I’m currently working on a listening book, which will help students to learn strategies to take test, and how to answer each type of question on the IELTS listening test. In the meantime you can use some of the ideas on my website. My main piece of advice is to do lots of practice tests, and in order for this to be most effective you should do actual past IELTS listening tests. These are available in the Cambridge books of past test papers. Note that the higher the number of the book the more recent it is. Try to use books 7 to 9 first, this is because books older than these are not as representative of the current test.
The main reason why I am so dogmatic (insistent) about using actual past test papers and not tests that have been created by others is because of the following reasons:
- Past test papers more accurately reflect what you’re likely to get in the real test. You want to get used to what you well experience in the real test and also build up skills and strategies for the real test.

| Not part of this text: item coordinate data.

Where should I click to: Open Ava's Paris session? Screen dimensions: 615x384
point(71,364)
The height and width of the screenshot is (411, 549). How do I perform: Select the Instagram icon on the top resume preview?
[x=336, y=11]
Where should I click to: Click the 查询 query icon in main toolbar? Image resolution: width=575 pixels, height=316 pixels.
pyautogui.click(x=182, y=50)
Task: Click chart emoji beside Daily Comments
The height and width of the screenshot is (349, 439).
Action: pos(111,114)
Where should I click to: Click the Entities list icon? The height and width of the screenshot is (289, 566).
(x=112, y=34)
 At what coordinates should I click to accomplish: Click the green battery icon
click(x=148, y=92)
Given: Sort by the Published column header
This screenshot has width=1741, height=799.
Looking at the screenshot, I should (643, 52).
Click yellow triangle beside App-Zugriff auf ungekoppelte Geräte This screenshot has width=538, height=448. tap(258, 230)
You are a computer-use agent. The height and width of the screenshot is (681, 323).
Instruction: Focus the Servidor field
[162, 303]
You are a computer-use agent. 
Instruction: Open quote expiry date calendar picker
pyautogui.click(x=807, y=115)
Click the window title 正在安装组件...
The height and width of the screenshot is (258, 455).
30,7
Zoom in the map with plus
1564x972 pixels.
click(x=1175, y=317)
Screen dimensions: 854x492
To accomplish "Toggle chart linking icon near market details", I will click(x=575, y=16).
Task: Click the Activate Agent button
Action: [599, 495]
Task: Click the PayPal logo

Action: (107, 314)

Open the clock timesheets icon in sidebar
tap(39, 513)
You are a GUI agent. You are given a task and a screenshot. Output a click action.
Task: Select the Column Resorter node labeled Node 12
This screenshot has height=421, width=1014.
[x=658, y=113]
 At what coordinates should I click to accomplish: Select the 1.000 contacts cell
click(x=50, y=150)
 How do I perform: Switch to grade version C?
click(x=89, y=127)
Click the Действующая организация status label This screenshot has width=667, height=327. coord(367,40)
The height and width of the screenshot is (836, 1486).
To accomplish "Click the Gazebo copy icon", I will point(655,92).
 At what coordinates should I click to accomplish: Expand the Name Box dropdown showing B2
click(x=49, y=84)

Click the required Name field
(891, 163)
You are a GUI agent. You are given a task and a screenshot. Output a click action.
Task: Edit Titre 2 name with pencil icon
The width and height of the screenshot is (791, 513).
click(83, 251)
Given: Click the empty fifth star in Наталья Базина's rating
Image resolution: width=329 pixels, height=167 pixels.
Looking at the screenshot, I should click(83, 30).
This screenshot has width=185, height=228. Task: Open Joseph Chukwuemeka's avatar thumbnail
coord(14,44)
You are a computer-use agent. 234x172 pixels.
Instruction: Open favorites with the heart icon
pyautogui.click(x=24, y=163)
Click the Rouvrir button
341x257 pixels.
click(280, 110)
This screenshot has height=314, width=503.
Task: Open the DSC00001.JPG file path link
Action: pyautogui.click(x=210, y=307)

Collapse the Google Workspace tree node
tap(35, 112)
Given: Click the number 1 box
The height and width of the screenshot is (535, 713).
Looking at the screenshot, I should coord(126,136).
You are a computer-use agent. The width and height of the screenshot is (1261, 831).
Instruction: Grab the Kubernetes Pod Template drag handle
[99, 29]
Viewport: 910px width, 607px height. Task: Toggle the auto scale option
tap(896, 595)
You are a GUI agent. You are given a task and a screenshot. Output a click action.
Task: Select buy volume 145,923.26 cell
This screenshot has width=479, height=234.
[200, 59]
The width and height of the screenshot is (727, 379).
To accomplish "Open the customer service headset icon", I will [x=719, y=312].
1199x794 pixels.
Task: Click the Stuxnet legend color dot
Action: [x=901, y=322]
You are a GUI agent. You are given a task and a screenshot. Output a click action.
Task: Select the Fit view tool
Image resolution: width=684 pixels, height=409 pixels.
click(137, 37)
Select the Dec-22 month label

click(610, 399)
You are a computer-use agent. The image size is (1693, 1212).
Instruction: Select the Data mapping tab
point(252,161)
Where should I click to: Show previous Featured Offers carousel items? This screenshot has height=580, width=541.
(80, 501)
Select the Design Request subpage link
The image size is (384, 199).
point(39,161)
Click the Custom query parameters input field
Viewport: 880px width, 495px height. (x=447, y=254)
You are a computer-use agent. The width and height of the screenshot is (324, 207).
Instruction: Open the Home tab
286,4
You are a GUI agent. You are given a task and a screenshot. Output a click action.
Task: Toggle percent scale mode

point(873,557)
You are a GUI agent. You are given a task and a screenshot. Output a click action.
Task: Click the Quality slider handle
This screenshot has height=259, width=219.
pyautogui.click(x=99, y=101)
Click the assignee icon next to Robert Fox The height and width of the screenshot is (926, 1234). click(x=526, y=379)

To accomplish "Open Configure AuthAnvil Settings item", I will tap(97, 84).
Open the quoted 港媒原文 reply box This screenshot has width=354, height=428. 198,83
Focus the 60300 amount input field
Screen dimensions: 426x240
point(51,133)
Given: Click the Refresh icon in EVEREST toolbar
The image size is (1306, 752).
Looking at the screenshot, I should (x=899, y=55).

- Past test papers have certain “tricks” that are used repeatedly to test candidates. You will only experience these tricks if you do the past test papers. For instance, in part one of the test you often need to write down the name and it is difficult to catch the spelling of the name when it involves an “M” and “N” because they sound almost the same. Or they use a road “A-80” or “8-80” which sound quite similar if you’re not prepared for them. Note that “M” is a longer sound than “N”. And A-80 has a gap between the “A” and “80;” whereas 880 has no gap.
- You will only be able to get a reasonable idea of your level from past test papers. Tests that are not created by the IELTS organisation will not give you an accurate assessment. This is because the IELTS organisation trials tests before actually using them to make sure that they are of similar difficulty to other tests.